In the finals, "Sword versus Sword Dismounted," Dam had a foeman worthy of his steel.

A glorious chilly morning, sunrise on a wide high open maidan, rows of tents for the spectators at the great evening final, and crowds of officers and men in uniform or gymnasium kit. On a group of chairs sat the Divisional General, his Colonel on the Staff, and Aide-de-Camp; the Brigadier-General, his Brigade-Major, and a few ladies, wives of regimental colonels, officers, and leading Civilians.

Semi-finals of Tent-pegging, Sword v. Sword Mounted, Bayonet-fighting, Tug-of-War, Fencing, and other officers' and men's events had been, or were being, contested.

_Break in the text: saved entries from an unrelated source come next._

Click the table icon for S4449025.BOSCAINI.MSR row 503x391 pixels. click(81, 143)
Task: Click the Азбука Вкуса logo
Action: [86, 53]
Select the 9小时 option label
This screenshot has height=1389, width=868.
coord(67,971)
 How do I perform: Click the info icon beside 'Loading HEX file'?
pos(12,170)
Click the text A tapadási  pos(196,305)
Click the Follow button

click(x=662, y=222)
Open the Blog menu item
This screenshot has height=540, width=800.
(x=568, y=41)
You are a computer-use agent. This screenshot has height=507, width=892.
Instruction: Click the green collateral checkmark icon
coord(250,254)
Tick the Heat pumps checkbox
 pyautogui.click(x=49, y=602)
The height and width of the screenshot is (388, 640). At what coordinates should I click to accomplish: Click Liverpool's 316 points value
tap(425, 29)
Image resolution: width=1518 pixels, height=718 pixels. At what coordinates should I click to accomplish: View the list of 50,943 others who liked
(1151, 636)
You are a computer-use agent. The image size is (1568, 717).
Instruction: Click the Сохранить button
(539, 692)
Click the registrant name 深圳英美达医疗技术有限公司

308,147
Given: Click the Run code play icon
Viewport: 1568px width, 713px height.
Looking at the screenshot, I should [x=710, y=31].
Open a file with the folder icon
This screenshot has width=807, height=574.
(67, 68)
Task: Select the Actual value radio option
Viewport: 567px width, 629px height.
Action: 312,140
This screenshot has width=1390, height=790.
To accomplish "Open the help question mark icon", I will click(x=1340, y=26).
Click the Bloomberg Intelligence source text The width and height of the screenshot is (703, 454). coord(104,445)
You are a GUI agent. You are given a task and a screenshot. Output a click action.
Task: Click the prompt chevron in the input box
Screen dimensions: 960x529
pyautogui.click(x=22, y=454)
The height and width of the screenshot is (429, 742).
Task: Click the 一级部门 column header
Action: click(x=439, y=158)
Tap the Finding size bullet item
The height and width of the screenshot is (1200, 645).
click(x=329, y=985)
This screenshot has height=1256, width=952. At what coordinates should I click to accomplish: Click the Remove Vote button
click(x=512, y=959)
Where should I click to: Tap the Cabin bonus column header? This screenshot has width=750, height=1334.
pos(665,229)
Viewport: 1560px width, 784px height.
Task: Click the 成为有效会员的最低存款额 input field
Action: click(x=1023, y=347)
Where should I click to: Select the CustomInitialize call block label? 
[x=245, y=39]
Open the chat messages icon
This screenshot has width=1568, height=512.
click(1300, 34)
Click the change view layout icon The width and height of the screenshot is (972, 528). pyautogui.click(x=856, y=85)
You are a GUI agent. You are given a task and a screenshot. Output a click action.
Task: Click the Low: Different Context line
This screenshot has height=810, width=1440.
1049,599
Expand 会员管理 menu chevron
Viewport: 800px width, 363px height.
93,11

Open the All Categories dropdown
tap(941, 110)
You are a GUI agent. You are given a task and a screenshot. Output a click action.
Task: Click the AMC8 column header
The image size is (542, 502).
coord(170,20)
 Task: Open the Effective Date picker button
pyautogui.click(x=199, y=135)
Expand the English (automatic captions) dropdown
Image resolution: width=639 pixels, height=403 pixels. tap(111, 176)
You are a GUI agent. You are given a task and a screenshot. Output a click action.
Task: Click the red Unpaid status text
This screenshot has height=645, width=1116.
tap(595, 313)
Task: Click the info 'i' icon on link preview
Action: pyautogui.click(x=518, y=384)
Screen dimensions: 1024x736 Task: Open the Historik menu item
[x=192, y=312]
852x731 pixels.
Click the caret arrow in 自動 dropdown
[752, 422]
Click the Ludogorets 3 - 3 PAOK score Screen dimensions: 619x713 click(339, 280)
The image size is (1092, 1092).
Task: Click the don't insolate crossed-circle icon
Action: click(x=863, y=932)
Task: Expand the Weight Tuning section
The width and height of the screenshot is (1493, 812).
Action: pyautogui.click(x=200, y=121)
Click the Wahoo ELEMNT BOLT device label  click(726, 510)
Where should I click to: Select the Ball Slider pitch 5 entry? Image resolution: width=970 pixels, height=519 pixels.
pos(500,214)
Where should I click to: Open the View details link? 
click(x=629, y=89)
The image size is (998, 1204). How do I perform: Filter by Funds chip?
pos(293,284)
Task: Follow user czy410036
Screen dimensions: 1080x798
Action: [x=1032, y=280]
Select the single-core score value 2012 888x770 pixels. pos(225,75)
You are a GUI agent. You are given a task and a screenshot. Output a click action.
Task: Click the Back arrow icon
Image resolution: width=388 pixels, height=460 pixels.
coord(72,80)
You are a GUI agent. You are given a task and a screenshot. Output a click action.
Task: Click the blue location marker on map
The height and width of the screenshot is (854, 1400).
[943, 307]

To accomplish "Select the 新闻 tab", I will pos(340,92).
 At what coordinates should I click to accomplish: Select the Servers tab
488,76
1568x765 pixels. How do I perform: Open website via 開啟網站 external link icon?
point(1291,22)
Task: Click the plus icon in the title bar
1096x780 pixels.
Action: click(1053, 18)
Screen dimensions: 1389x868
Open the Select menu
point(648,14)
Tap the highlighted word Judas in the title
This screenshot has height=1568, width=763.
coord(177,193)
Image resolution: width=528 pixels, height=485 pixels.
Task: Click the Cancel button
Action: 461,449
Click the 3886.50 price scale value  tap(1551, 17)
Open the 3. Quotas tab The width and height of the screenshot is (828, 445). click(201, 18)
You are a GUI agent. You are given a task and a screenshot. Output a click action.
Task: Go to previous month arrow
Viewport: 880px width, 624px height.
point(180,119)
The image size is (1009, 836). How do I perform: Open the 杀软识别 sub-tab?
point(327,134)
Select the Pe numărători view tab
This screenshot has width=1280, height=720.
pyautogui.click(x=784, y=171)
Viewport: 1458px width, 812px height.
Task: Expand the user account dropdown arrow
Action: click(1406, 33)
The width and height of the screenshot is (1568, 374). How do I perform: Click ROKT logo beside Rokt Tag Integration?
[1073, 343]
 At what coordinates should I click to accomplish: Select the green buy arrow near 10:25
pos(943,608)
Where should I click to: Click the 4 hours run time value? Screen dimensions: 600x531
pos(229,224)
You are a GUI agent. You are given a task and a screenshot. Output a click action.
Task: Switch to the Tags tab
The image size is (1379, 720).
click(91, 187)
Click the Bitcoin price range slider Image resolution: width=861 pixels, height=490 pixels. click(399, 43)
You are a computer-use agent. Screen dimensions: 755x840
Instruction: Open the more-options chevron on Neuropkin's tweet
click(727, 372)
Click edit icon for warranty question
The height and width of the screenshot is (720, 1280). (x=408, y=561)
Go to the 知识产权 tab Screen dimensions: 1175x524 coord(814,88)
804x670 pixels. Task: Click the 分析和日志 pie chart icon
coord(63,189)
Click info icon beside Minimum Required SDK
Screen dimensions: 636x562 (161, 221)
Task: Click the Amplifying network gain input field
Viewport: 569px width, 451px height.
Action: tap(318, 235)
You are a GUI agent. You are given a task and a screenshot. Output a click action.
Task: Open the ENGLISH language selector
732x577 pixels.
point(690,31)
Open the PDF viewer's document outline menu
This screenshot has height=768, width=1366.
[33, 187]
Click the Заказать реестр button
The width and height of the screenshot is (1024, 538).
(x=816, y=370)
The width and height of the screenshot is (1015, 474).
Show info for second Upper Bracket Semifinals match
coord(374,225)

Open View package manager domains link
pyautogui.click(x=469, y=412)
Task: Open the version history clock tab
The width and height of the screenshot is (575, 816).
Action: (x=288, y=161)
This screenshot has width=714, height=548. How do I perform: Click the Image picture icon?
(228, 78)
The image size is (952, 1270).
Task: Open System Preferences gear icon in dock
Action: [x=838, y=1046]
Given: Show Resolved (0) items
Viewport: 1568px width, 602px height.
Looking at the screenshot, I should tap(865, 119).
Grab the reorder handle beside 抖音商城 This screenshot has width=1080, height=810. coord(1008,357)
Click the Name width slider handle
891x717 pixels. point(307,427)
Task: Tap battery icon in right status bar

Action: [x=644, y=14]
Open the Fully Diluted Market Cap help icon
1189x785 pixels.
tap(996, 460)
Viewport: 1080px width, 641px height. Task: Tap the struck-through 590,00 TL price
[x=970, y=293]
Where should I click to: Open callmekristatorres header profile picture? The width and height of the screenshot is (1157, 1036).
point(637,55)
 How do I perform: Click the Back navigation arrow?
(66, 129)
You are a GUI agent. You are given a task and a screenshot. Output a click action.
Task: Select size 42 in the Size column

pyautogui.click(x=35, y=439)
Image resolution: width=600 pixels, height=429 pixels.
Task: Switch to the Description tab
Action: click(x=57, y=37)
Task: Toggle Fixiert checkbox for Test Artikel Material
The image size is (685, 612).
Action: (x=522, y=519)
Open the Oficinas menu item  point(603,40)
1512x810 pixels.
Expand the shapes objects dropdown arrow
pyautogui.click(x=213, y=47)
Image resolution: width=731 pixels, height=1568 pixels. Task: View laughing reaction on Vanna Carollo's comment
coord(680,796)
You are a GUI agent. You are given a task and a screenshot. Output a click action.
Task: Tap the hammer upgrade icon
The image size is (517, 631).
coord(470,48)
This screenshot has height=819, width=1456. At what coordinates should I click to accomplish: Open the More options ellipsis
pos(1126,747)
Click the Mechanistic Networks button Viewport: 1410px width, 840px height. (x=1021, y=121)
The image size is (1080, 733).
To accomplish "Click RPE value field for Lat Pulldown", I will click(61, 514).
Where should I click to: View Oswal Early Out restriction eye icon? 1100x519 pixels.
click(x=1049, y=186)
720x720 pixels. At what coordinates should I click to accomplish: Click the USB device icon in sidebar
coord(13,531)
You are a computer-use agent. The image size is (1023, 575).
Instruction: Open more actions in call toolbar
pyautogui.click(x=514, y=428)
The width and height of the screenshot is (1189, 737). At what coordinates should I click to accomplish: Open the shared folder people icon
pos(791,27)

The finals of the British Troops' Sword v. Sword Dismounted, was being reserved for the last, as of supreme interest to the experts present, but not sufficiently spectacular to be kept for the evening final "show," when the whole of Society would assemble to be thrilled by the final Jumping, Driving, Tent-pegging, Sword v. Sword Mounted, Bayonet-fighting, Sword v. Lance, Tug-of-War, and other events for British and Indian officers and men of all arms.

It was rumoured that there was a Sergeant of Hussars who would give Trooper Matthewson a warm time with the sabre. As the crowd of competitors and spectators gathered round the sabres-ring, and chairs were carried up for the Generals, ladies, and staff, to witness the last and most exciting contest of the morning's meeting, a Corporal-official of the Assault-at-Arms Executive Committee called aloud, "Sergeant O'Malley, 14th Hussars, get ready," and another fastened a red band to the Sergeant's arm as he stepped forward, clad in leather jacket and leg-guards and carrying the heavy iron-and-leather head-guard necessary in sabre combats, and the blunt-edged, blunt-pointed sabre.

Dam approached him.

"Don't let my point rest on your hilt, Sergeant," he said.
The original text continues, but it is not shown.